As the result of the Texas Revolution and Texas Annexation, the US inherited the Republic of Texas's border disputes with Mexico, which led to the eruption of the Mexican–American War (1846–1848). After the defeat of Mexico, it was forced to sign the Treaty of Guadalupe Hidalgo. The treaty required Mexico to cede almost half its land to the United States in exchange for 15 million dollars but also guaranteed that Mexican citizens living in ceded lands would retain full property rights and be granted US citizenship if they remained in the ceded lands for at least one year.[4] The treaty and others led to the establishment in 1889 of the International Boundary and Water Commission, which was tasked with maintaining the border, allocating river waters between the two nations, and providing for flood control and water sanitation.[5]

The lynching of Mexicans in the Southwest has long been overlooked in US history.[6] That may be because the Tuskegee Institute files and reports, which contain the most comprehensive lynching records in the US, categorized Mexican, Chinese, and Native American lynching victims as white.[7] Statistics of reported lynching in the United States indicate that between 1882 and 1951, 4,730 persons were lynched, 1,293 of whom were white and 3,437 black.[8] The actual number of Mexicans lynched is unknown.
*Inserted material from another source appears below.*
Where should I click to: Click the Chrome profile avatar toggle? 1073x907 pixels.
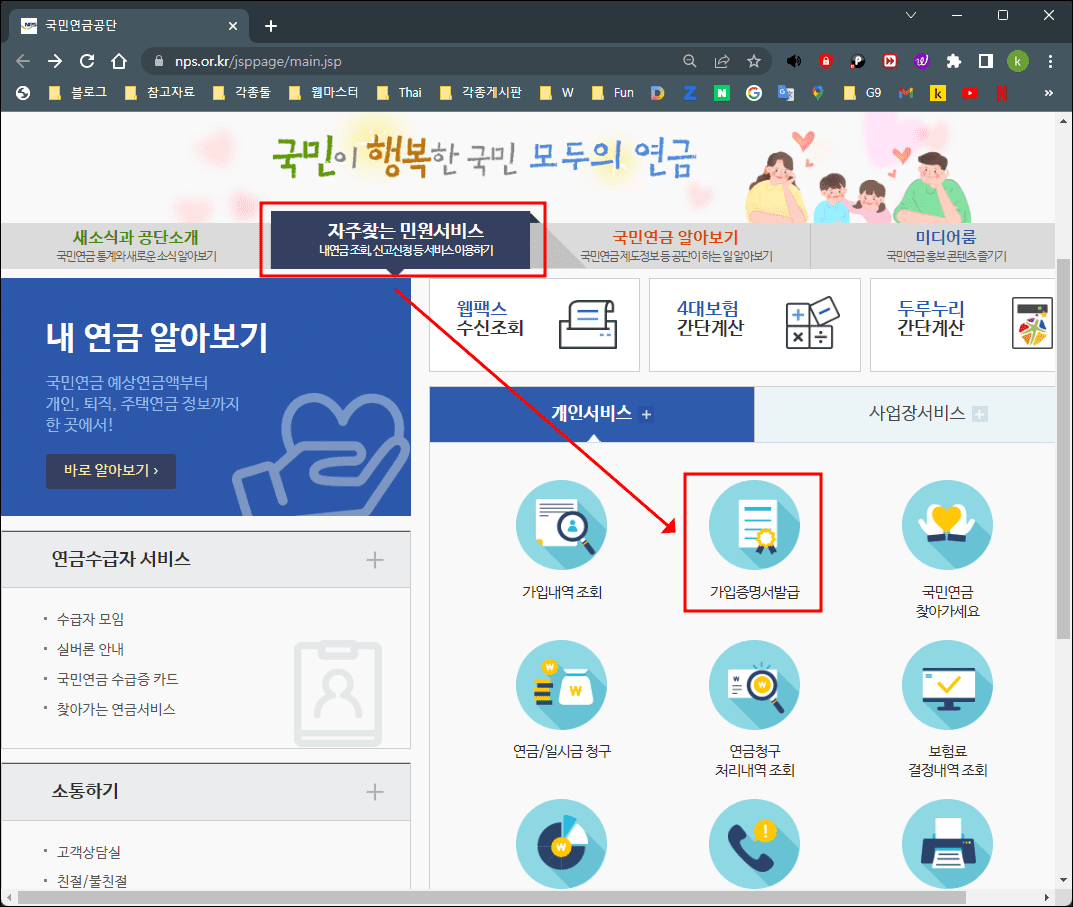pos(1018,61)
William D. Carrigan and Clive Webb estimate that between 1848 and 1928, at least 597 Mexicans were lynched,[7] of which 64 in areas that lacked a formal judicial system.[7] One particularly infamous lynching occurred on July 5, 1851, when a Mexican woman, Josefa Segovia, was lynched by a mob in Downieville, California. She was accused of killing a man who had attempted to assault her after he had broken into her home.[9]

Law enforcement conducted a considerable amount of these murders; therefore, the malefactors seldom stood trial for lynching Mexican people. Mexicans were lynched for various reasons such as job competition, speaking Spanish too loudly in a public setting, romantically advancing towards white women, reminding the Anglo system of the cultural difference, and much more.[10]

1900s-1920s

The Bisbee Deportation was the illegal deportation of about 1,300 striking mine workers, supporters, and citizen bystanders by 2,000 vigilantes on July 12, 1917. The workers and others were kidnapped in the town of Bisbee, Arizona, and held at a local baseball park. They were then loaded onto cattle cars and transported 200 miles (320 km) for 16 hours through the desert without food or water. The deportees were unloaded at Hermanas, New Mexico, without money or transportation and were warned not to return to Bisbee.[11]

In 1911, a mob of over 100 people hanged a 14-year-old boy, Antonio Gómez, after he was arrested for murder. Rather than let him serve time in jail, townspeople lynched him and dragged his body through the streets of Thorndale, Texas.

Between 1910 and 1919, Texas Rangers were responsible for the deaths of hundreds to thousands of ethnic Mexicans in South Texas.[12][13] The violence continued through the Porvenir Massacre on January 28, 1918, when Texas Rangers summarily executed 15 Mexicans in Presidio County, Texas.[12] This caused State Representative José Canales to head an investigation into systematic violence against Mexicans by the Texas Rangers, which largely ended the pattern of violence and led to the dismissal of five rangers involved in the massacre.[14]

1930s

The Mexican community (most having been on their land since before the Mex/American war and granted citizenship after the Treaty of Guadalupe Hidalgo was signed) has been the subject of widespread immigration raids. During the Great Depression, the US government sponsored Mexican Repatriation programs, which were intended to pressure people to move to Mexico, but many were deported against their will. 355,000 to 500,000 individuals were repatriated or deported; 40 to 60% of them US citizens - overwhelmingly children.[15][16][17][18] In 1936, Colorado even ordered all of its "Mexicans," in reality, anyone who spoke Spanish or seemed to be of Latin descent, to leave the state, and it blockaded its southern border to keep people from leaving. Though no formal decree was ever issued by immigration authorities, Immigration and Naturalization Service officials helped the expulsions.

1940s

The Zoot Suit Riots were a series of racial attacks in June 1943 in Los Angeles, California, between Mexican youths and European American servicemen stationed in Southern California.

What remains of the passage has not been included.